I was wondering why she had dressed up so well for a comissioners' meeting. Now i know.

Me and Hans at my 60th birthday

Hans Multhopp go way back in the Cincinnati chess world. He has been my good friend for about 35 years.

Grayson Lake in Eastern Kentucky

Becky and I went on a short birthday canoeing, camping, bricking trip in beautiful Eastern Kentucky. Grayson Lake is lined with sandstone cliffs.

Clifty Creek, Grayson Lake

Out on the lake

Making bacon- I am surprised that Cicero isn't in this picture.

Grayson Lake State Park

Beehive kiln in Hitchins,Ky.

They don't make bricks here anymore, just mortar additives and the kilns are no longer operative. This part of Kentucky has deposits of clay usedto make fire bricks.

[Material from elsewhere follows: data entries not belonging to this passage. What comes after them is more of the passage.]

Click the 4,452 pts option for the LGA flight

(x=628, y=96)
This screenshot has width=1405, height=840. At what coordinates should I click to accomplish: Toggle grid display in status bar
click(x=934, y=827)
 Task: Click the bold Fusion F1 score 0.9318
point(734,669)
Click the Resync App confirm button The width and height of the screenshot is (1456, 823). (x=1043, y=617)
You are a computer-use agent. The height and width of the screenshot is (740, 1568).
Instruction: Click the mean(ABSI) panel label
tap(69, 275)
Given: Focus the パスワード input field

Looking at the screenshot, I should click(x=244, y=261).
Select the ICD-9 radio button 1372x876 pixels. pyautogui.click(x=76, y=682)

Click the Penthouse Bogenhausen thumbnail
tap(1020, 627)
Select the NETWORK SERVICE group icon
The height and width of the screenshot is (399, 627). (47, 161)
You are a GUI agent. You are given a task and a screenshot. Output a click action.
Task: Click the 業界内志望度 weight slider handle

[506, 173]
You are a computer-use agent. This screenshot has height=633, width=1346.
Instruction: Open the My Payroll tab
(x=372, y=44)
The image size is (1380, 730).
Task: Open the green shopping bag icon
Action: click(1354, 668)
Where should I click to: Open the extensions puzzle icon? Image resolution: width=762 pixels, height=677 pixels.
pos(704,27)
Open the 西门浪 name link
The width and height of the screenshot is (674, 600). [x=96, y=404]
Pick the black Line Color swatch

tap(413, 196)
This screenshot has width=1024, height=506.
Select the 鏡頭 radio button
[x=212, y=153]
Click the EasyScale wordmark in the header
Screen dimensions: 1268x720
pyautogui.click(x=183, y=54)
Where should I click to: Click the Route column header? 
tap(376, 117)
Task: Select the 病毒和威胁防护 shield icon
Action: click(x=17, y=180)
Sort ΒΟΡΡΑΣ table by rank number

Although these beautiful beehive kilns look like they have been around forever, their design dates from the 1870's.

Louisville Fire Brick Works, Grahn,Ky.

Grahn, Kentucky is a company town named for Old Man Grahn, the founder of Louisville Fire Bricks. He owned every one of the 200 houses that comprised the town. Everyone made bricks. Now there are only a few workers making speciality bricks the old way.

Brick Kilns

These are working kilns used to make heat resistant fire bricks.

Inside a kiln, handloading the forklift with fired bricks

I asked the forklift operator how come he got to watch the others do all the work. He replied he had to work there for 40 years before he got to get on the fork lift. That was three years ago.

Handcast bricks

The Grahn plant stays open mostly by producing hand cast speciality bricks. The worker takes clay from the pile behind him and fills the mold.

Brick mold

Each time the mold is used, it is covered with form release oil.

Draw bow

After the form is filled up, the top is carefully evened with the wire drawknife.

Cast bricks

As I understand it, these bricks slowly dry out for several days before they are fired in the kiln.

Brick Molds

L.F.B. has hundreds of molds for all types of industrial bricks.

brick mold

This mold is for a brick that would be suspended from an I-beam in a furnace.

Eggs- cheaper in the country

Becky insisted on paying $2.oo for these large brown eggs.

Unhappy Camper

Cicero didn't like it that the truck was backfiring like gunfire and hid under the dashboard.